The TL;DR of Me

This is me.

I write and throw balls and hold forks with my left hand, and I brush my teeth, play guitar, and pull weeds with my right hand. This probably means nothing or that I’m crazy.

When I was 15, I thought I’d end up a rock star. I’m happy to report that I currently have four guitars hanging on my living room wall, and I play only one of them every 8 to 12 months.

At 18, I knew I wanted to write. I assumed it would come easily and everybody would want to read everything I wrote and worship me a little. I’m just as happy to report that this assumption was idiotic and predated a lot of hard work and humbling realizations.

Twelve years ago, I discovered the miracle of growing things and became a certifiable plant lady. By “certifiable” I mean weirdo in the most official way. And “plant lady” because I love watching seeds sprout and grow into stuff I can rip out of the ground and chomp on. Sometimes I stare and coo at my garden or just crumble dirt in my hands. My neighbor hasn’t figured out what’s wrong with me.

I’m allergic to dust, mold, most grasses, several types of trees, cats, sesame seeds, and shitheads. Which explains why I was a miserable, snotty mess for many years of my life and also why I’ve ended several relationships.

I find it ironic that nature is on a constant campaign to kill me. Pollen season is like a giant middle finger from Mother Earth. My personal tagline should be, “Nature, why you no love me?”

I started writing when I was a toddler. It was completely illegible; regardless, I’d like to claim as much experience and expertise as possible. It’s safe to say that my writing has improved a lot; however, I can’t say the same for my stick-figure drawings.

^^^^

WRITTEN INSTRUCTION: Write the next part of the humorous personal bio, starting after its final line about stick-figure drawings. The entries after this point play no part in the work here.

DATASET EXTRACT:

^^^^

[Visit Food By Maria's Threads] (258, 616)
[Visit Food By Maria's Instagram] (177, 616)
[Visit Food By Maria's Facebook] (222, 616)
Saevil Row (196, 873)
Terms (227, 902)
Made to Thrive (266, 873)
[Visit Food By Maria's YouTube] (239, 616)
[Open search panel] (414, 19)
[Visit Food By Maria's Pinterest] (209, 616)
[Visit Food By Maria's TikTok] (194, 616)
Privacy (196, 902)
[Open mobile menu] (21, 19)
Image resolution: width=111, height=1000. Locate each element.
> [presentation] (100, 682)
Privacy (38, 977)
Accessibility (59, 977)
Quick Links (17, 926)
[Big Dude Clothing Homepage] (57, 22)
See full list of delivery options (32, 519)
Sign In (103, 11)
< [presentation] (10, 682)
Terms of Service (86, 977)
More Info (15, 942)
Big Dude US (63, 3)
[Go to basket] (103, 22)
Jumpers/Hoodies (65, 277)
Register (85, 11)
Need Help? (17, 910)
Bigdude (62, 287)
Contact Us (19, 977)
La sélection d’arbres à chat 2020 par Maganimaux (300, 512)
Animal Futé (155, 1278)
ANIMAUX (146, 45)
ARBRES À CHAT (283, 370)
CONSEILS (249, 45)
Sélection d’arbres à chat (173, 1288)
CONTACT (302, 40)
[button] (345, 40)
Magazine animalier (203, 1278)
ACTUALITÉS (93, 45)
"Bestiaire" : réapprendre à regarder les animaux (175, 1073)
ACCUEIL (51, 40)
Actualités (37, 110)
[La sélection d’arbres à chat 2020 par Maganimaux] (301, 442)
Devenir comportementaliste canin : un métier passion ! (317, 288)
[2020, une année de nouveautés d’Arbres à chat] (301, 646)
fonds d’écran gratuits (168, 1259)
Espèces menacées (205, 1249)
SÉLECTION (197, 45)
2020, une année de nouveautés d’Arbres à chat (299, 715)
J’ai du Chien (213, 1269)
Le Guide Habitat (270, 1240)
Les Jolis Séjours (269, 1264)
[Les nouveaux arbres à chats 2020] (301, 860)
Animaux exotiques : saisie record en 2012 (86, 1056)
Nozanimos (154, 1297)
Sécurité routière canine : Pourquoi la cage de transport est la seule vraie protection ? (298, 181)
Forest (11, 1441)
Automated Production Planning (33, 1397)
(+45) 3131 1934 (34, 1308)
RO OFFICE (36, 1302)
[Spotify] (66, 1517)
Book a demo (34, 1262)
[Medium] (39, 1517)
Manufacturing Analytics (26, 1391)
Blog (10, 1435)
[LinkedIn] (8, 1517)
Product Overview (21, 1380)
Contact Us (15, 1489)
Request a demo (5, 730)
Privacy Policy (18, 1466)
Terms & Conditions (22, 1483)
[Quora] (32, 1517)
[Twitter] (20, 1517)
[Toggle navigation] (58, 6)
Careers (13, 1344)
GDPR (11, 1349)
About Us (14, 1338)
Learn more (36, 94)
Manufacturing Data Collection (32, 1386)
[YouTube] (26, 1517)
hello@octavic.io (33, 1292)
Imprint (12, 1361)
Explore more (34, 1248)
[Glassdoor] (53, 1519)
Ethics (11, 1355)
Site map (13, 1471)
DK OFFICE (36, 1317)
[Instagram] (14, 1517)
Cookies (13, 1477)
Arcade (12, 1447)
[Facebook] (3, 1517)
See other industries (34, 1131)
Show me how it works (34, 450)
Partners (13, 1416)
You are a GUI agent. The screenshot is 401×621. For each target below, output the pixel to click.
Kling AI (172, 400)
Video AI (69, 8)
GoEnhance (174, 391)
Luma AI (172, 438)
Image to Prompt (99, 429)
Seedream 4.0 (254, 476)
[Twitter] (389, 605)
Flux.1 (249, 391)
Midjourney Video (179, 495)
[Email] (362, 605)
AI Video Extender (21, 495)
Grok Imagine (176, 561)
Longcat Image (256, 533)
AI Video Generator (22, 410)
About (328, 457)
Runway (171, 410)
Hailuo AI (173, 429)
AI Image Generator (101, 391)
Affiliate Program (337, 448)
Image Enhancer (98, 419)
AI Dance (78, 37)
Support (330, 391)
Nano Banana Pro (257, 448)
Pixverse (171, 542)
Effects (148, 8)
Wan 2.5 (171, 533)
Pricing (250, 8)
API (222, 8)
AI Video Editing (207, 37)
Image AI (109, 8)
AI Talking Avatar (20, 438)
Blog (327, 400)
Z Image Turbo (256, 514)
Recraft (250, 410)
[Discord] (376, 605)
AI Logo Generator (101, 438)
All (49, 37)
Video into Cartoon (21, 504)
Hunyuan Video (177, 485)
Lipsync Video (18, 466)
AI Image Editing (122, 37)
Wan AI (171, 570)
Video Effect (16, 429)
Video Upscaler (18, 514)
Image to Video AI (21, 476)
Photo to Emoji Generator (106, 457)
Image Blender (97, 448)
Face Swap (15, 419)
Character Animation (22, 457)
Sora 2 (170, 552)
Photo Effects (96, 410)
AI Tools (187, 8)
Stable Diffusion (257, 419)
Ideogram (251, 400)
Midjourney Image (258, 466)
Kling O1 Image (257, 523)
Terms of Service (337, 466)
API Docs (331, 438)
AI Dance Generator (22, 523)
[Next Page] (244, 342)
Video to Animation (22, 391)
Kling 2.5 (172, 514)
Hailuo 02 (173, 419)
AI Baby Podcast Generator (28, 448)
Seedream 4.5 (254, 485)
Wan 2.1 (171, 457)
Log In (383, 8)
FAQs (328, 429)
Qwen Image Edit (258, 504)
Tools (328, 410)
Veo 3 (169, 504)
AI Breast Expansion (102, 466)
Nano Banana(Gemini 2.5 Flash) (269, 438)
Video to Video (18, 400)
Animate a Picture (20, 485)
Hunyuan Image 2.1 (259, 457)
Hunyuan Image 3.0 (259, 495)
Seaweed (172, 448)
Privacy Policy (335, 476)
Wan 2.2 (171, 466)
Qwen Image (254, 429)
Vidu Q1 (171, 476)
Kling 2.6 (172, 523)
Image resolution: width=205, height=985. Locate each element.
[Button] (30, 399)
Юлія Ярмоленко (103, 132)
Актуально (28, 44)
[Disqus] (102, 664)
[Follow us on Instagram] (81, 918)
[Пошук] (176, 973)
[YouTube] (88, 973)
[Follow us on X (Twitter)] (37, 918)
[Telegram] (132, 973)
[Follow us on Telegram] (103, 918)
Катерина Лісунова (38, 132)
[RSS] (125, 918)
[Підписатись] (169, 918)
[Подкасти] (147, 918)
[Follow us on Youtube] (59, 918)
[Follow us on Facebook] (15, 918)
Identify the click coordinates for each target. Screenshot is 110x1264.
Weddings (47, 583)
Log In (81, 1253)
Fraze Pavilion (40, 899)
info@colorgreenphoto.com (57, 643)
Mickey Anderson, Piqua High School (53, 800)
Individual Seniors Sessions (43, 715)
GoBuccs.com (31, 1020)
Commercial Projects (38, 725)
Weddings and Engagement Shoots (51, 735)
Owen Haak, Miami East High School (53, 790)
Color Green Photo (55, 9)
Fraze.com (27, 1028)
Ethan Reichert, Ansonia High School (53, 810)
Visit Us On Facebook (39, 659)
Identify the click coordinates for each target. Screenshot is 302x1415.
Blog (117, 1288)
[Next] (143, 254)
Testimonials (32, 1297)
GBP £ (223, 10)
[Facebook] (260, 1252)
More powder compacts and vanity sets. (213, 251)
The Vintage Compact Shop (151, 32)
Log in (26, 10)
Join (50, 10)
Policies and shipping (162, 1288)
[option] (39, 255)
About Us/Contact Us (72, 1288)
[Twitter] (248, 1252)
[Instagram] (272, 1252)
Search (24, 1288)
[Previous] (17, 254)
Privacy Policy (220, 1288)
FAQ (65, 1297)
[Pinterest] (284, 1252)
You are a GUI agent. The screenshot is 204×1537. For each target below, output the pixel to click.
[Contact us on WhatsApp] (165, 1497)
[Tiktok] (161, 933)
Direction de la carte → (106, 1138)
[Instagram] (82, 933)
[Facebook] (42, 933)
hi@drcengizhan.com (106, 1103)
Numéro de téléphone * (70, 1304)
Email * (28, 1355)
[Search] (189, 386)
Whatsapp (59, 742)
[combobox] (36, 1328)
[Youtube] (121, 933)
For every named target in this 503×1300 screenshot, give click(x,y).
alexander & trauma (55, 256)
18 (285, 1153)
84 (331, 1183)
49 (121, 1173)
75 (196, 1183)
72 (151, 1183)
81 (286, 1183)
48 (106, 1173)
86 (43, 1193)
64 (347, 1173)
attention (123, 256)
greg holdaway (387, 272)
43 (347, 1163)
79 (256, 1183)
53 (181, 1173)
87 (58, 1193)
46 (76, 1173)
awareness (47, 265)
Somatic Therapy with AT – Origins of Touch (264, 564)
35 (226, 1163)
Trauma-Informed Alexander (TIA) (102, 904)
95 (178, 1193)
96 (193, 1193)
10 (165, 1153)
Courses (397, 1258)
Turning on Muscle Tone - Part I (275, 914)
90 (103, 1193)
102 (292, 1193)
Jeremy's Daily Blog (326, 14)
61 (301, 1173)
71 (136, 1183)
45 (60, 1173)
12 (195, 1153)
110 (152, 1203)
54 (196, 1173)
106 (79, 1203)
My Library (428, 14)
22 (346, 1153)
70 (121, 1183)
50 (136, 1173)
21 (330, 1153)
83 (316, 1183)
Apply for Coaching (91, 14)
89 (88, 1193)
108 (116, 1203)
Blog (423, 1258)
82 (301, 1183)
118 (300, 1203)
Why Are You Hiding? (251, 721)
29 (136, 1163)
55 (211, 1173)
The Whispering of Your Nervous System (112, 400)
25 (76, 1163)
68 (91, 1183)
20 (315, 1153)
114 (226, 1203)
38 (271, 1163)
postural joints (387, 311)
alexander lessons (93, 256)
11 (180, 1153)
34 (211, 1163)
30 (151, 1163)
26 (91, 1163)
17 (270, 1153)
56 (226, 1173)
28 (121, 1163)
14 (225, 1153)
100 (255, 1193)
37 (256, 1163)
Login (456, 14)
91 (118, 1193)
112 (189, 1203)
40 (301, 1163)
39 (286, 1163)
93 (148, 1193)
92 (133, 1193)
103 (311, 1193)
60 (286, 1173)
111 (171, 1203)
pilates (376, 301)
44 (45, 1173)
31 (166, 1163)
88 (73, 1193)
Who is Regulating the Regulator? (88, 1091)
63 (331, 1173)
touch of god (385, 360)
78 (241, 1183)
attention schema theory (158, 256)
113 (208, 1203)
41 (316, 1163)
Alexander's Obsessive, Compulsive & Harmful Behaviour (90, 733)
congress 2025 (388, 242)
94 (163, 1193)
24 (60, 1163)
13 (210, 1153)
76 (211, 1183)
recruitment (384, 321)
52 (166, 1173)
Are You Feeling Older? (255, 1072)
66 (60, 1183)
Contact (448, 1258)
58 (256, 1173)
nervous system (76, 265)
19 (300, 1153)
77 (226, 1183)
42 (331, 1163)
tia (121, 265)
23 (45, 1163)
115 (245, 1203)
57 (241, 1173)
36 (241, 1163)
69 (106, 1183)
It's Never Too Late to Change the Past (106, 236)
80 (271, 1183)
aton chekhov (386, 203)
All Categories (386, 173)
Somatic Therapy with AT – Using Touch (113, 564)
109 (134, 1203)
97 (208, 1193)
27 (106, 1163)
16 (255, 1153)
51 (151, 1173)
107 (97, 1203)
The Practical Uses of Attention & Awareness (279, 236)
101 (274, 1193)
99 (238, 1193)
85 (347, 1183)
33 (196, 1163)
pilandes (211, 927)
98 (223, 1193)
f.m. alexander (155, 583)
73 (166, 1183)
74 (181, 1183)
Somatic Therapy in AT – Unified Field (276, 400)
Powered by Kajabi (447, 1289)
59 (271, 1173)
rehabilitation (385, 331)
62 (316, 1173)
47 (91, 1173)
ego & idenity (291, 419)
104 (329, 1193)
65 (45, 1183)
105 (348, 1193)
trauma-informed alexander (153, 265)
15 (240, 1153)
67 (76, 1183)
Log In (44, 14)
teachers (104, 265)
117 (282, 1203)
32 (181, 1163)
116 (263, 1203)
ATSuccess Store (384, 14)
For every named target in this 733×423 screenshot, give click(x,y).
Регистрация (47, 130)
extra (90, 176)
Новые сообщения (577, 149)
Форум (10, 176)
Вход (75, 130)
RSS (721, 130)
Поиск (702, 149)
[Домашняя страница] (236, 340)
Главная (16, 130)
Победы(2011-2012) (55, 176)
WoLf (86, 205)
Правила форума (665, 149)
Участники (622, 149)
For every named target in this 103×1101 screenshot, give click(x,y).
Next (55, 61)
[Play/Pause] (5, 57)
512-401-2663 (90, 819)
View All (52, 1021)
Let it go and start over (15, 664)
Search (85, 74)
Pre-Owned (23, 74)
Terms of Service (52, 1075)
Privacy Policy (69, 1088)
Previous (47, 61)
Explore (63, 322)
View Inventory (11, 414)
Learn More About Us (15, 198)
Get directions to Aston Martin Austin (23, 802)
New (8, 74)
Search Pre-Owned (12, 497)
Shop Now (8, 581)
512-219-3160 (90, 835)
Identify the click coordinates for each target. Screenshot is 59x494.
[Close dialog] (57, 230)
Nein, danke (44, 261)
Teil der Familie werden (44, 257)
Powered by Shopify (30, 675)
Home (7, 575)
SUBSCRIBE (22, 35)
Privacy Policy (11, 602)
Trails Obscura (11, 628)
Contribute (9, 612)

^^^^

RIGHT ANSWER:
My specialty is twofold, based on the fundamentals of my character and personality: humor and empathetic depth. Humor keeps us going on days we want to lie down and let someone steamroll over us. And empathy humanizes us, gives us psychological safety and support, and creates the strongest bonds of loyalty, love, and well-being. It’s why people become friends, why family matters, why community makes life worth living, and why brands have staying power and loyal-as-heck customers. There is no substitution for either of these.

I tossed perfectionism in the trash a few years ago but kept the dedication for details and the aim for excellence. Doing so allows me to slather other people with endless compassion and serve them well instead of crying in my closet, buried under crippling self-doubt and dirty shoes.

I love words. They’re a gift. A weapon. A force. The means of our most withering losses and failures and the springboards to our greatest and bravest ends. The words in our minds, the words we write, the words we offer to others—they are the best and most influential things we have to give.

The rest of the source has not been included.